Lord, let me see myself vile and sinful as I am.  Lord, let me see the blood of Jesus and the grace and mercy of God.  And let me plead in my confession for forgiveness and for help and for remembrance.  And Lord, help me rise from this place stronger, more committed, more dedicated to Thee, and that it might be of the soul and in deepest sincerity.  

We are having this day of fast and prayer, examining our souls and giving ourselves anew to the Lord.  And then, then in one of the services, in one of the services, in one of the services I am praying that God will move upon our people to reconsecrate, to re-avow, to rededicate, to recommit themselves to the Lord God.  Bow, bend, kneel in humble confession, in contrition, in searching of soul, and regiving of life, soul, destiny to the Lord. 

Then especially, out of all of the services that I think of that lie ahead in which I hope our people will respond, I am thinking of the great Easter Sunday night service at the Memorial auditorium.  There where we invite the city to come, and to look, and to hear, and to share, there I am praying that a host of us, by our family groups, will come down those aisles and openly, publicly stand before God, renewing their vows to the Lord.  Then in the example of our commitment, a backslider come, a lost man come, an indifferent family come, that God shall use our dedication to win others to Him.  

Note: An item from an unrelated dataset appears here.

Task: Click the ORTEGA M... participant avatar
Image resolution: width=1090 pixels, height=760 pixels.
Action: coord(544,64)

Then I pray that the pattern of this commitment to God shall grace our church and our services from now until the Lord shall call us home.  Once in awhile, once in awhile, once a year, once every two years, once in awhile, that God’s people will find themselves down here to the front, kneeling together, re-avowing and recommitting their lives to God, then just see if God doesn’t give us victory and strength, and the teaching of our children, and the saving of the lost.  May we pray?  

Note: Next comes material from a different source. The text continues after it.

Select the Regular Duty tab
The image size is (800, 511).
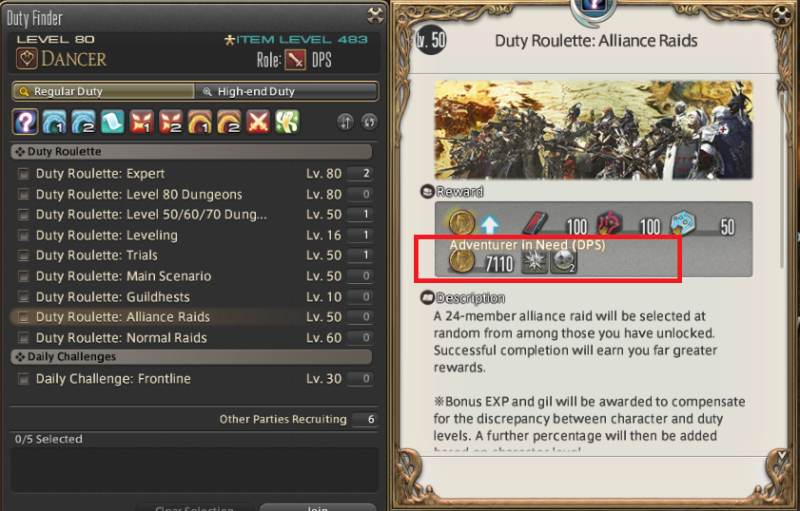[x=104, y=91]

Our Lord, the mechanics of religion leave us hungry in soul.  We cannot grow a great life on the chaff, on the things of religion.  Lord, it must be something of us. The Spirit must come into us.  Jesus must dwell in us, and we must respond.  Lord, Lord, as long as religion is a thing apart, it is a thing outside, we are left so weak.  O God, that we might experience the flood of the power of God in our lives.  And Master, take the example of our people who learn to demonstrate, to be unashamed of their faith, take, Lord, our example and our commitment, and through us may our children grow to be mighty in the Lord, and may the lost be encouraged to take Jesus as Savior.  Lord, make this meaningful to us.  And may we go from these hours of dedication and commitment with a song in our soul and the praises of Jesus on our lips, victorious in every trial, triumphant, triumphant, in every dark hour.  God lives and He lives in us.  Christ saves and He saved us.  The Lord gives victory, and we share in the overcoming life.  Master, make these days all God would have them mean.  And we shall thank Thee; in Thy dear name amen. 

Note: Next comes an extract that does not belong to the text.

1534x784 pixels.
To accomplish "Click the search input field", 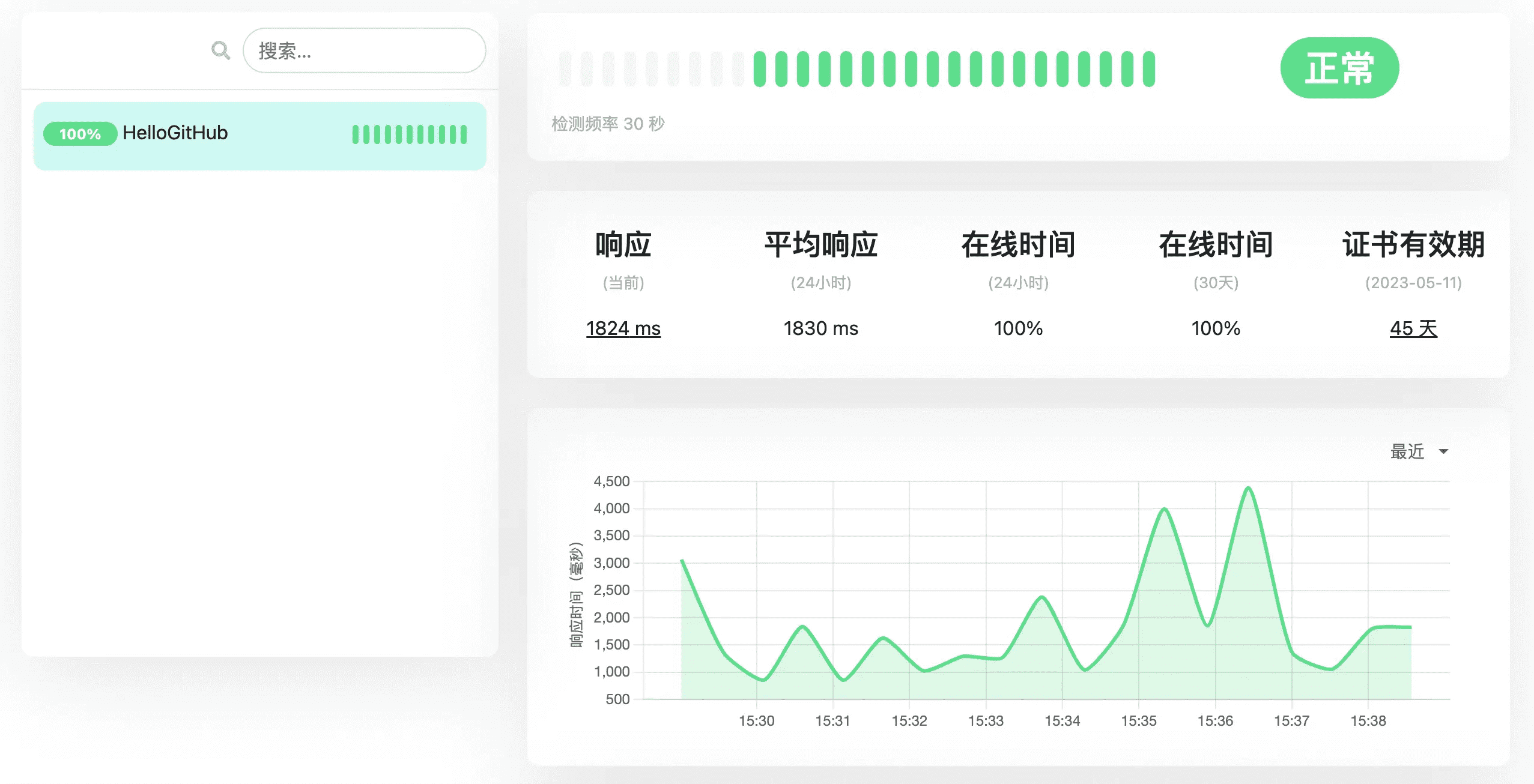I will tap(364, 50).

And while we sing our song of appeal, as the Spirit of Jesus shall lay upon your heart any invitation, come; come for prayer, for dedication to accept Christ as your Savior [Romans 10:8-13], to put your life in the fellowship of the church [Hebrews 10:24-25], to answer God’s call.  As the Spirit of our Lord shall woo, shall make appeal, shall invite, may we respond, “Here I come, pastor.  Here I am”; while we stand and while we sing.